Highly-recommended reading on Canadian genocide. “The narrative is so chilling that it leaves its reader stunned and disturbed. This is fearless, evidence-driven history at its finest.”
Discussing his book, James Daschuk writes:
Researching my own book forced me to reconsider many of my long-held beliefs about Canadian history. A professor of mine at Trent University once explained that Canadian expansion into the West was much less violent than that of the United States’, because in that country, “the person with the fastest horse got the most land.” By contrast, in the Dominion’s march west, the land was prepared for settlement by government officials before the flood of immigrants.
What we didn’t know at the time was that a key aspect of preparing the land was the subjugation and forced removal of indigenous communities from their traditional territories, essentially clearing the plains of aboriginal people to make way for railway construction and settlement. Despite guarantees of food aid in times of famine in Treaty No. 6, Canadian officials used food, or rather denied food, as a means to ethnically cleanse a vast region from Regina to the Alberta border as the Canadian Pacific Railway took shape.
For years, government officials withheld food from aboriginal people until they moved to their appointed reserves, forcing them to trade freedom for rations. Once on reserves, food placed in ration houses was withheld for so long that much of it rotted while the people it was intended to feed fell into a decades-long cycle of malnutrition, suppressed immunity and sickness from tuberculosis and other diseases.
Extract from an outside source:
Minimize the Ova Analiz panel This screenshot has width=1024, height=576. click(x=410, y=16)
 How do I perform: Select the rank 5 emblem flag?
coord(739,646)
Thousands died.
Sir John A. Macdonald, acting as both prime minister and minister of Indian affairs during the darkest days of the famine, even boasted that the indigenous population was kept on the “verge of actual starvation,” in an attempt to deflect criticism that he was squandering public funds.
Reviewing Clearing the Plains for the Saskatoon Star-Phoenix, Bill Robertson compares Canadian policy towards First Nations to Joseph Conrad’s account of the genocidal Kurtz in Heart of Darkness.
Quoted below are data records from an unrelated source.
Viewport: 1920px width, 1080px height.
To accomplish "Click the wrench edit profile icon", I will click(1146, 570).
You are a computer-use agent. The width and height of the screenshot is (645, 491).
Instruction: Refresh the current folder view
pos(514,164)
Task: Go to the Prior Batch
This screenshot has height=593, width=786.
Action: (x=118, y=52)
We’d much rather see Kurtz and the horror of his soul as the product of one writer’s wild imagination, not as the product of European and American so-called civilization. How could we?That’s the uncomfortable sort of question that Daschuk asks in Clearing the Plains, and the inescapable conclusion he comes to again and again, with mountains of evidence to back him up, is that we did. Our government did do the same sorts of things as Kurtz. And possibly even Hitler and Stalin. Though we choose not to see it that way; and not in the same way, of course. Daschuk’s not talking about ivory or ovens.
What he does is take us step by step from First Nations health, environment and disease before contact with Europeans up to what he calls the “nadir of Indigenous health,” the worst condition to which First Nations health was brought, between 1886 and 1891. And he lays a great deal of the blame for what befell Canadian First Nations people, and what continues to befall them, on Canadian government policy, and on the racist, rigid and often petty interpretation of that policy by local government officials.
Elizabeth A. Fenn, author of Pox Americana, says, “The prose is gripping, the analysis is incisive, and the narrative is so chilling that it leaves its reader stunned and disturbed. For days after reading it, I was unable to shake a profound sense of sorrow. This is fearless, evidence-driven history at its finest.”